Een verhuurbedrijf wil in de gemeente Amsterdam voor een periode van tien jaar een steiger, een hek en een walkast met oplaadpunten oprichten voor 17 elektrische (bedrijfs)vaartuigen. Zij heeft in dit kader een omgevingsvergunning op grond van de Wet algemene bepalingen omgevingsrecht (Wabo) aangevraagd.
Het college van burgemeester en wethouders (hierna: het college) neemt de aanvraag in behandeling, maar weigert de omgevingsvergunning om diverse redenen. Zo zou de steiger met ligplaatsen onder meer haaks staan op een van de in de beleidsdoeleinden geformuleerde uitgangspunten van het college om de openheid van het water te waarborgen. En er is volgens het college al sprake van heel intensief gebruik van het water en verdere intensivering wordt niet wenselijk geacht.
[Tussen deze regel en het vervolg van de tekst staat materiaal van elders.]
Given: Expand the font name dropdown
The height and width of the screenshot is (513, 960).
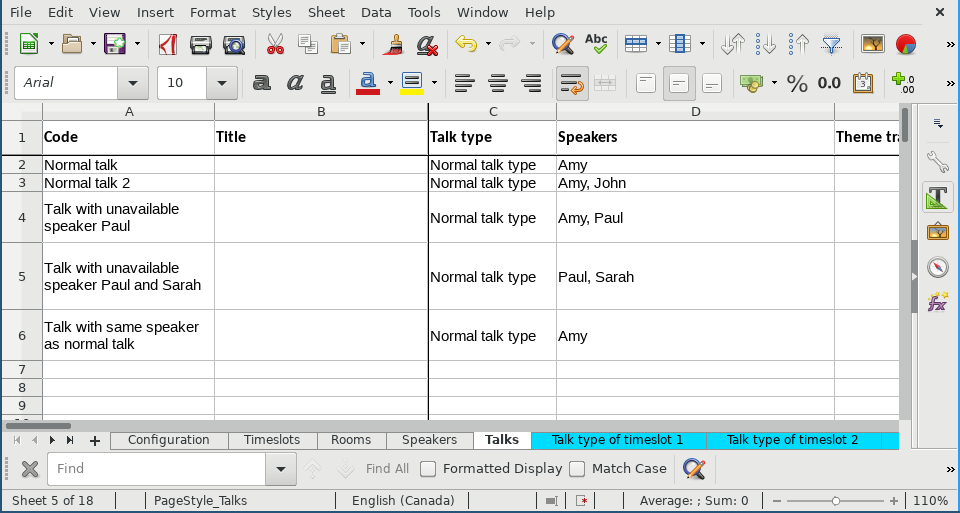Looking at the screenshot, I should pyautogui.click(x=132, y=84).
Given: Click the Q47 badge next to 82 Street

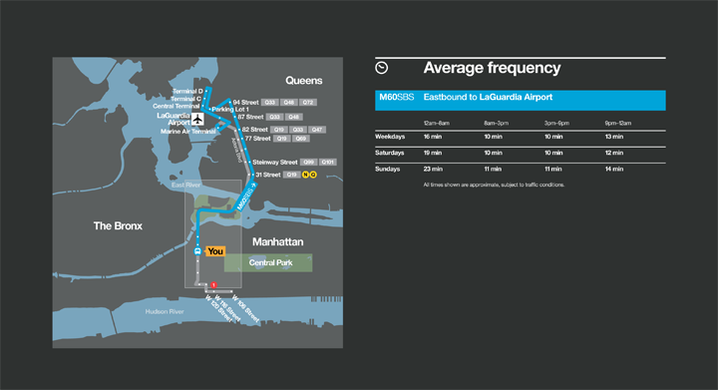Looking at the screenshot, I should tap(317, 130).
Het verhuurbedrijf laat het hier niet bij zitten en stelt (na beroep bij de rechtbank) hoger beroep in bij de Raad van State. Het college geeft vervolgens in reactie op het hoger beroep aan dat het verhuurbedrijf bij nader inzien geen belanghebbende is bij de aanvraag van de vergunning en de aanvraag daarom buiten behandeling had moeten worden gelaten. De reden hiervoor is dat het verhuurbedrijf helemaal geen eigenaar is van de grond waarop zij het bouwplan wil realiseren. De eigenaar van die gronden is namelijk de gemeente Amsterdam zelf. De gemeente geeft geen toestemming voor het gebruik en hoefde hier ook geen toestemming voor te verlenen. Het bouwplan is daarmee niet uitvoerbaar.
Volgens vaste rechtspraak wordt een aanvrager van een omgevingsvergunning voor het bouwen van een bouwwerk in beginsel verondersteld belanghebbende te zijn bij een beslissing op de door hem ingediende aanvraag. Dit is slechts anders wanneer aannemelijk is dat het bouwplan niet kan worden verwezenlijkt. Die situatie deed zich in dit geval dus voor, nu het verhuurbedrijf geen eigenaar is van de grond waarop de aanvraag betrekking heeft en de eigenaar van de grond, de gemeente, zich tegen bebouwing daarvan verzet.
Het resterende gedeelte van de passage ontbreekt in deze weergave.